## Seitentext
********************
Währenddessen werden bedingungslos Waffen an den Aggressor gesendet (Deutschland ist hinter den USA der zweitgrößte Waffenlieferant [15] für Israel und hat die Hilfen im Zuge des Kriegs noch aufgestockt), der schwere Kriegsverbrechen begeht, wahrscheinlich auch mit deutschen Waffen.

Gaza „am seidenen Faden“

100.000 Bewohner [16] des Gazastreifens sind bisher getötet und verletzt worden bzw. werden unter Trümmern vermisst, von einer Gesamtbevölkerung von gut zwei Millionen Menschen, darunter überwiegend Kinder und Mütter.

Das Welternährungsprogramm der UNO erklärt nun [17], dass das Leben der Menschen dort an einem „seidenen Faden“ hänge, da Lebensmittellieferungen wegen der Bombardierungen pausiert werden mussten.

Israel plant zeitgleich den Einmarsch nach Rafah [18], der letzten „sicheren Zone“ in Gaza. Ägypten baut angesichts der drohenden Massenflucht, was einer ethnischen Säuberung gleichkommt, in der angrenzenden Sinai-Wüste präventiv schon mal eine Zeltstadt für die Fliehenden auf.

In der UN-Generalversammlung hat sich Baerbock bei Abstimmungen zu einer Waffenruhe in Gaza zweimal der Stimme enthalten [19], während die überwältigende Mehrheit der Staaten dafür stimmte.

Deutschland schaut weiter bei Kriegsverbrechen zu

Vor dem Internationalen Gerichtshof in Den Haag stellte Deutschland sich Israel verteidigend [20] an die Seite gegen die Klage Südafrikas, dass die Netanjahu-Regierung Genozid in Gaza begehe.

In einer vorläufigen Anordnung erklärte der UN-Weltgerichthof, dass Israel „plausibel“ dabei sei, Völkermord zu begehen, und forderte das Land auf, alles zu unternehmen, um das und weitere Kriegsverbrechen zu stoppen.
********************
## Schriftliche Aufgabe 1
Schreiben Sie aus der Auflistung unverändert die Zeilen ab, die von der Zeile mit „Locate an element“ einschließlich bis zum Ende der Auflistung reichen. Lassen Sie die Bilder dabei weg.
## Schriftliche Aufgabe 2
Führen Sie den Text über den Gaza-Krieg und die deutsche Haltung dazu im Anschluss an seinen letzten Satz weiter.

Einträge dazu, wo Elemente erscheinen
********************
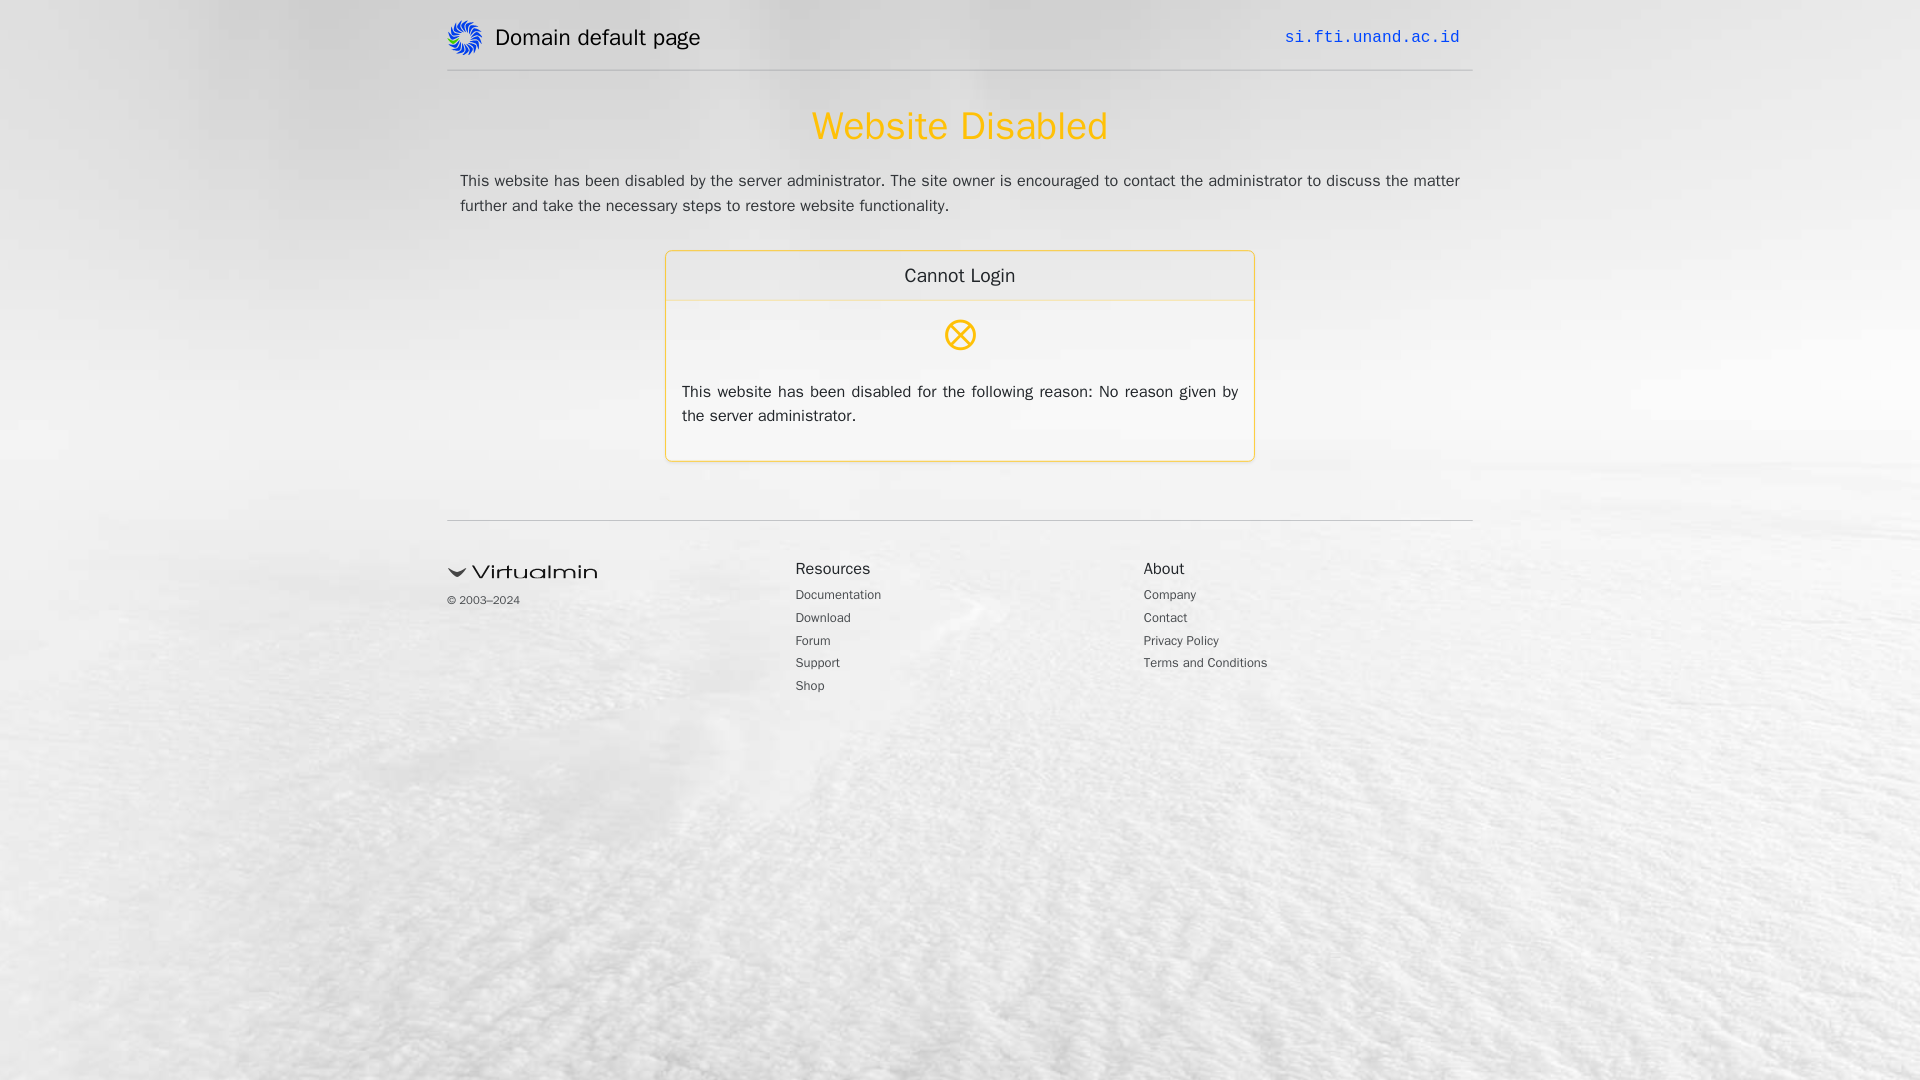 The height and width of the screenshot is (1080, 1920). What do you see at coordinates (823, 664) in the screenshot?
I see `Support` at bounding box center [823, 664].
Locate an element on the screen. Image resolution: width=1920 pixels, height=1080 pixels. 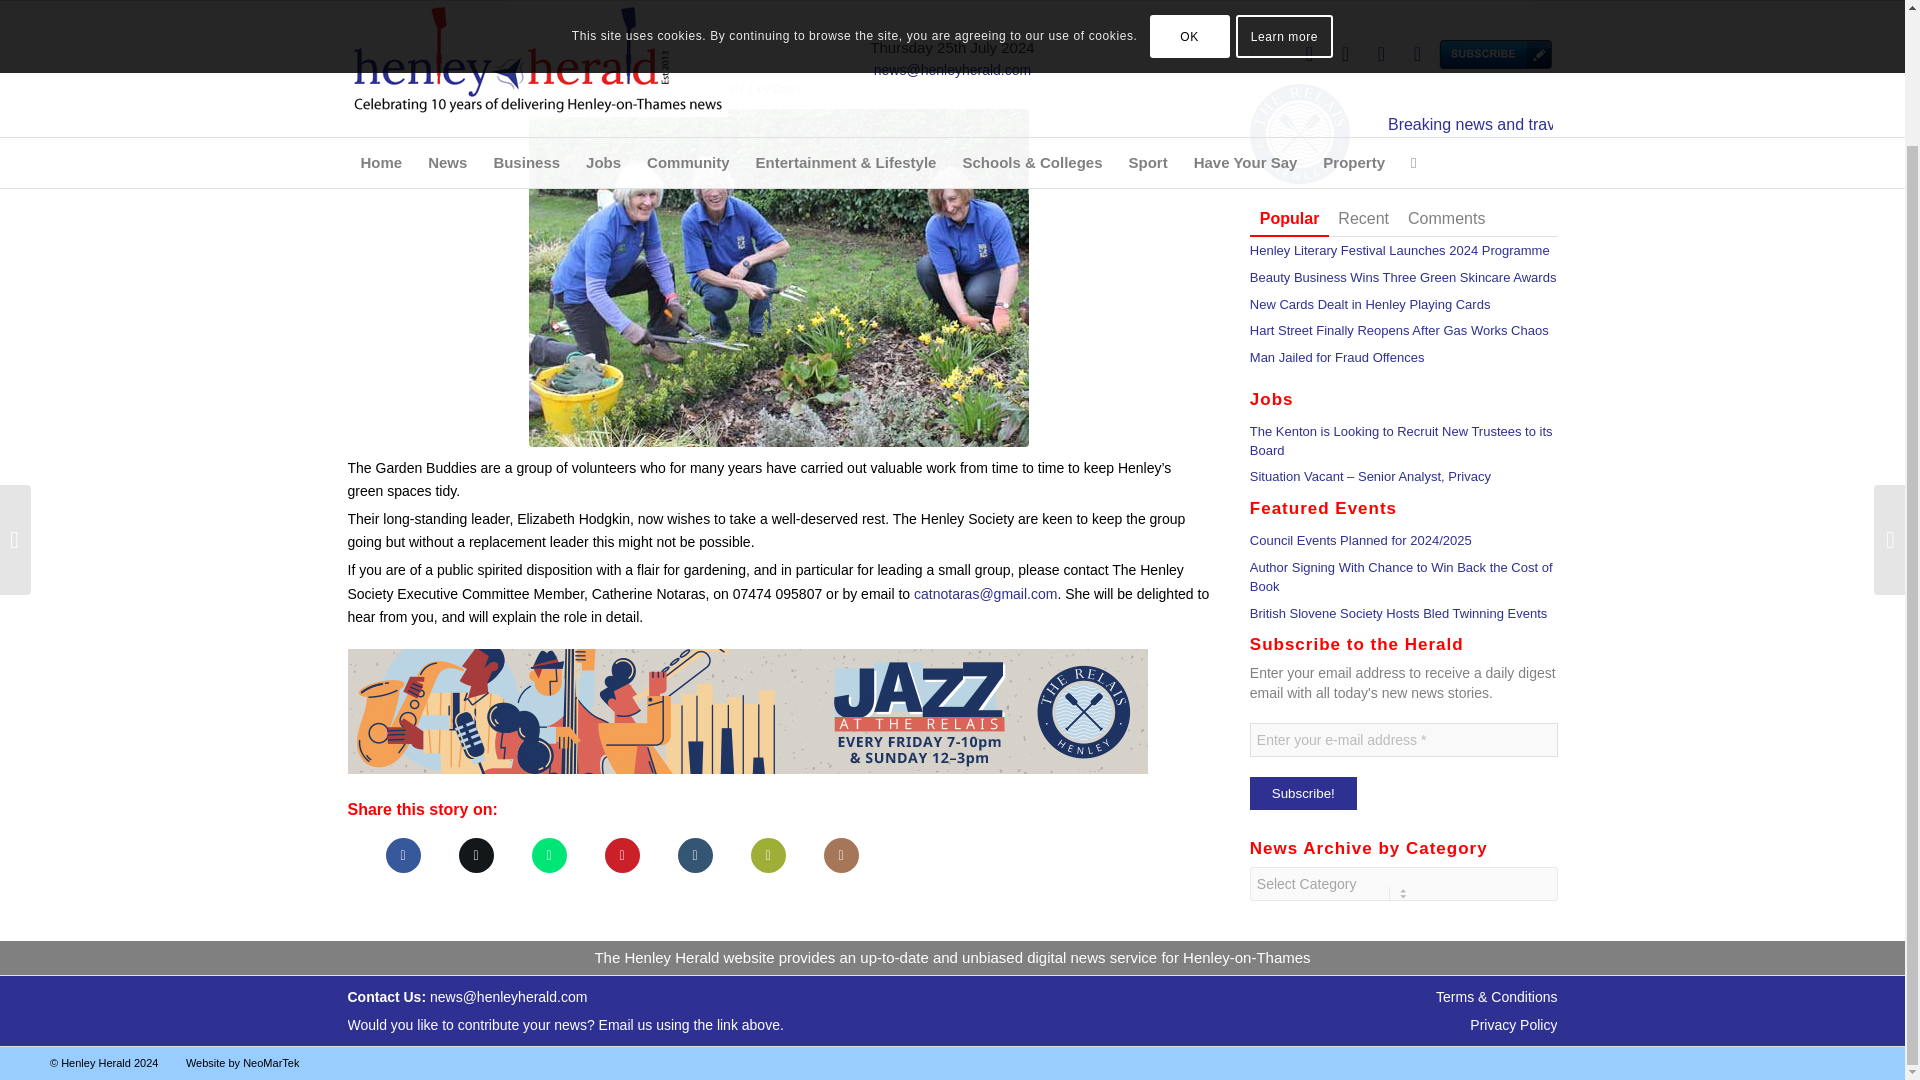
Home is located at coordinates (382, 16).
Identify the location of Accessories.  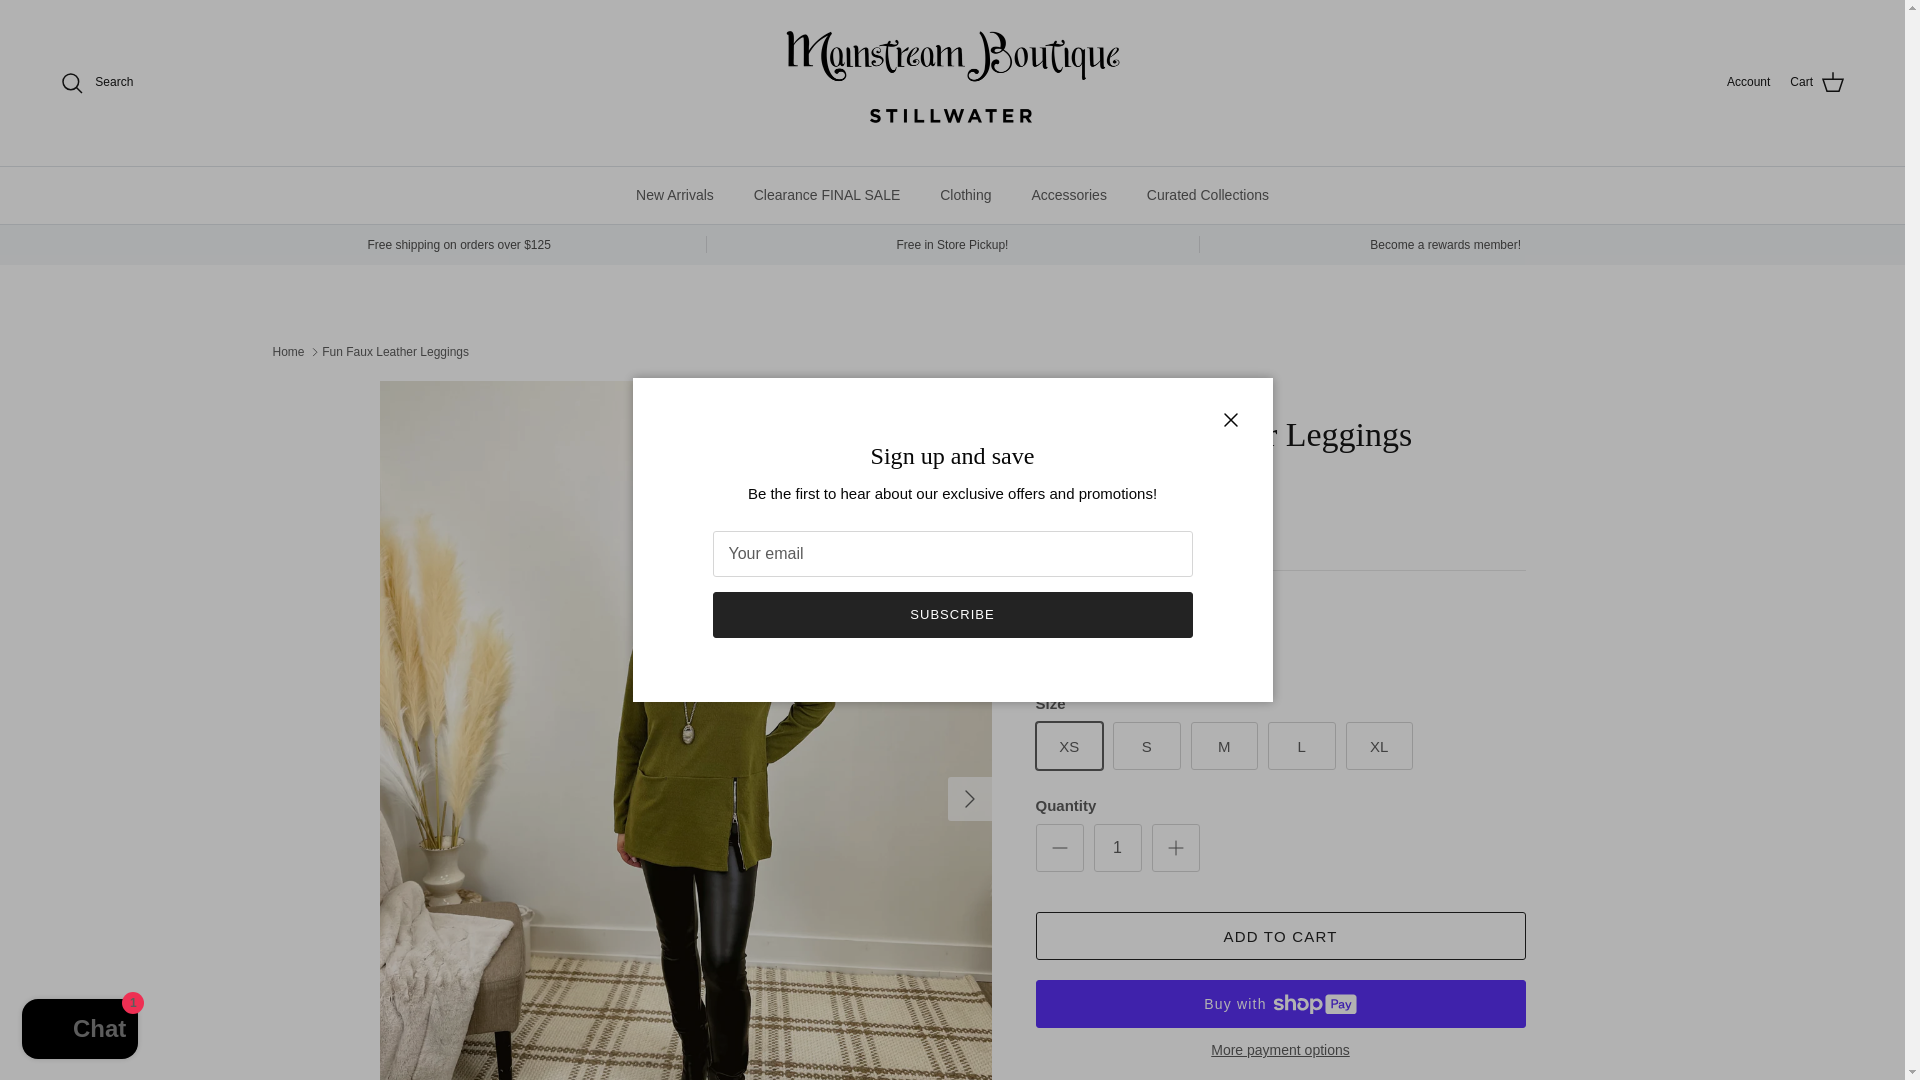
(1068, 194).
********************
## Lösung der Übung 1
Locate an element on the screen. Image resolution: width=1920 pixels, height=1080 pixels. 
Home is located at coordinates (382, 16).
Identify the location of Accessories.  
(1068, 194).

## Lösung der Übung 2
Israel hält sich nicht daran, macht weiter mit dem Beschuss, intensivierte ihn sogar [21] (die genozidale Rhetorik wurde jedoch eingestellt). Nun plant man, wie gesagt, eine weitere Invasion in den Süden, was die über eine Million Menschen dort, die nirgendwo Schutz erhalten können, in komplette Verzweiflung stoßen würde. Man spricht jetzt schon von einer „medizinischen Apokalypse“ [22] in Gaza.

Währenddessen ist Israel dabei [23], eine Straße mit Sicherheitspuffer durch den Gazastreifen zu bauen, die den Norden vom Süden abtrennt, im offensichtlichen Bemühen, komplette innere Kontrolle über das besetzte palästinensische Gebiet zu erhalten.

Über friedenschaffende Wege

Am Ende ist es so: Deutschland könnte einen unabhängigen, friedenschaffenden Weg gehen, sowohl bezüglich des Ukraine- wie des Gaza-Kriegs. In Gaza braucht es als ersten Schritt einen Waffenstillstand. In der Ukraine Diplomatie und Verhandlungen. Waffen sind in beiden Fällen nicht die Lösung.

Doch das steht nicht auf der Agenda. Man kann es auch daran ablesen, dass eine ehrliche Bestandsaufnahme der eigenen Kriegsbeteiligungen am globalen „War on Terror“ unter Führung der USA weiter, 22 Jahre nach seinem Beginn, verweigert wird.

So legte vor Kurzem eine Enquete-Kommission des Bundestags unter dem Vorsitz von Michael Müller (SPD) den Zwischenbericht zum Bundeswehr-Einsatz in Afghanistan [24] vor. Das Ergebnis: Es seien „strategische“ Fehler begangen worden.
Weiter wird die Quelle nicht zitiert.